──────── Data for the task ────────
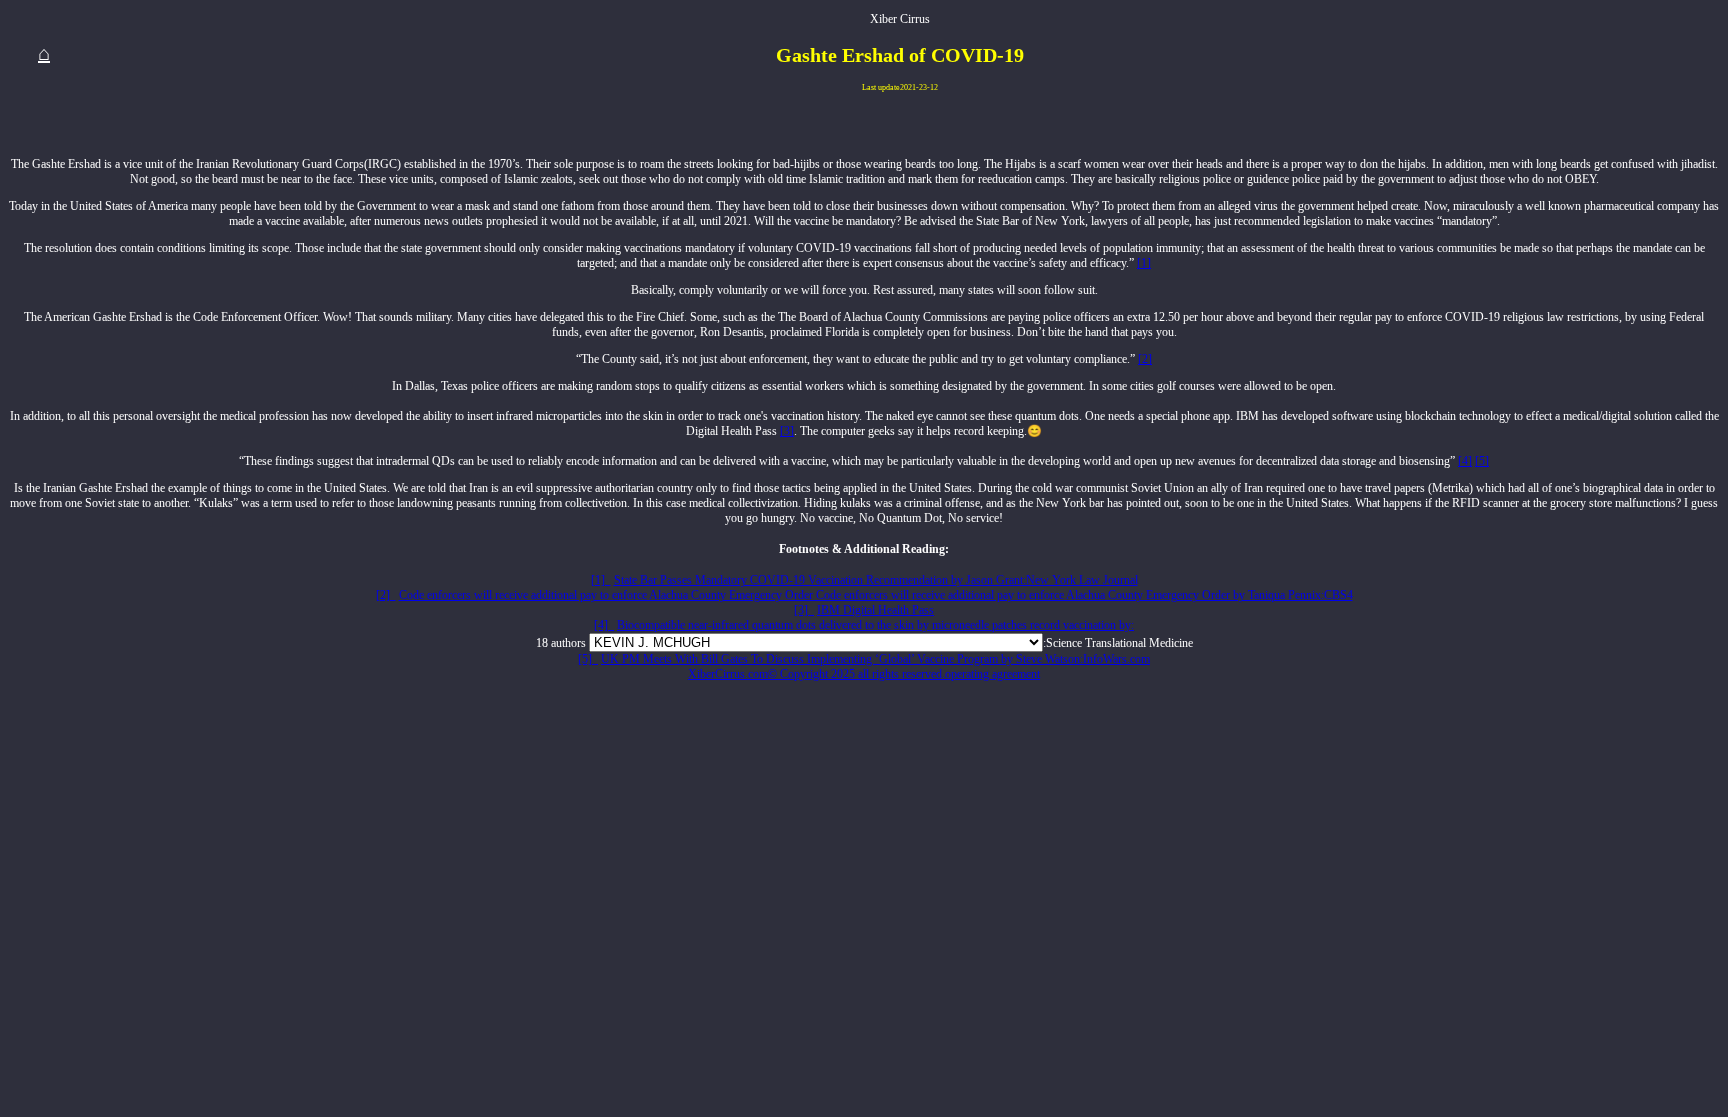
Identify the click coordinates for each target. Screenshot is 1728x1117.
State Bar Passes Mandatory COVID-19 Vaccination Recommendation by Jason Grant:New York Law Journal (876, 580)
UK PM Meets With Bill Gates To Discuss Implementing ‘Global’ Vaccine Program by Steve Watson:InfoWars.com (875, 659)
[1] (1144, 263)
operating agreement (992, 674)
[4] (1465, 461)
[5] (1482, 461)
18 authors (561, 643)
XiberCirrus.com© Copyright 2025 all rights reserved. (816, 674)
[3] (787, 431)
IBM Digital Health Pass (875, 610)
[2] (1145, 359)
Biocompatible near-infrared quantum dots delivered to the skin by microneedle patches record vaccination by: (875, 625)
────────
**Problem requirements:** Nothing but the lines from the one containing "[1] (1144, 263)" to the last line of the listing above belongs in the answer; restate each word for word.

**Task answer:**
[1] (1144, 263)
operating agreement (992, 674)
[4] (1465, 461)
[5] (1482, 461)
18 authors (561, 643)
XiberCirrus.com© Copyright 2025 all rights reserved. (816, 674)
[3] (787, 431)
IBM Digital Health Pass (875, 610)
[2] (1145, 359)
Biocompatible near-infrared quantum dots delivered to the skin by microneedle patches record vaccination by: (875, 625)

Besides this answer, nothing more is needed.